Enhancing Software-Defined Networking With Dynamic Load Balancing and Fault Tolerance Using a Q-Learning Approach

Abstract

The Software-Defined Networking (SDN) paradigm represents a fundamental shift in networking by decoupling the control plane from the data plane in network devices. This architectural change offers numerous advantages, including network programmability and centralized management capabilities, which improve scalability and efficiency compared to conventional network architectures. However, the dynamic nature of network traffic presents overload challenges, both temporally and spatially, especially in multi-controller SDN settings. To address these challenges, this paper presents an approach leveraging network traffic patterns for dynamic load balancing. The proposed framework optimizes migration strategies to reduce costs and enhance in-packet request-response rates.

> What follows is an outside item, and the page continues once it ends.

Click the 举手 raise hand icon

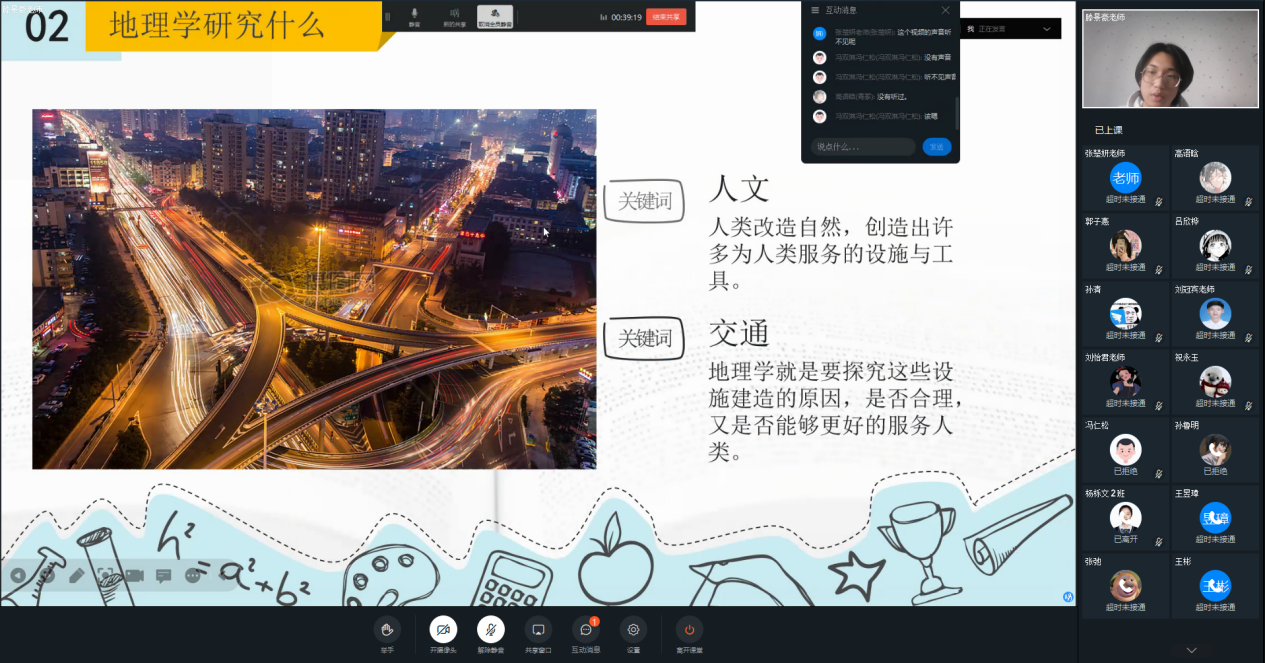[387, 629]
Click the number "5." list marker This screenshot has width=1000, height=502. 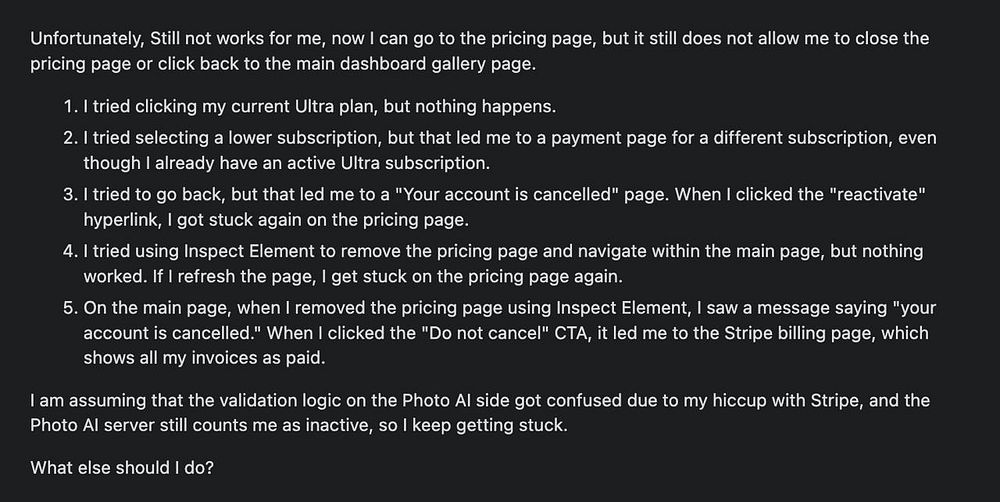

By exploiting load ratio variance across controllers, the architecture identifies optimal migration triplets, encompassing migration-in and migration-out domains by selecting a subset of switches. The architecture utilizes online Q-learning technology to achieve optimal controller load balancing while minimizing associated expenses. The proposed approach ensures stability and scalability by imposing limits to maintain maximum efficiency and reduce migration conflicts. It iteratively converges to an optimal policy through a comprehensive set of simulations performed on switches under a wide range of load distribution situations. These results highlight the effectiveness and adaptability of the proposed methodology in addressing the intricacies present in dynamic network settings, encouraging further progress in the field of SDN technologies and their real-world applications.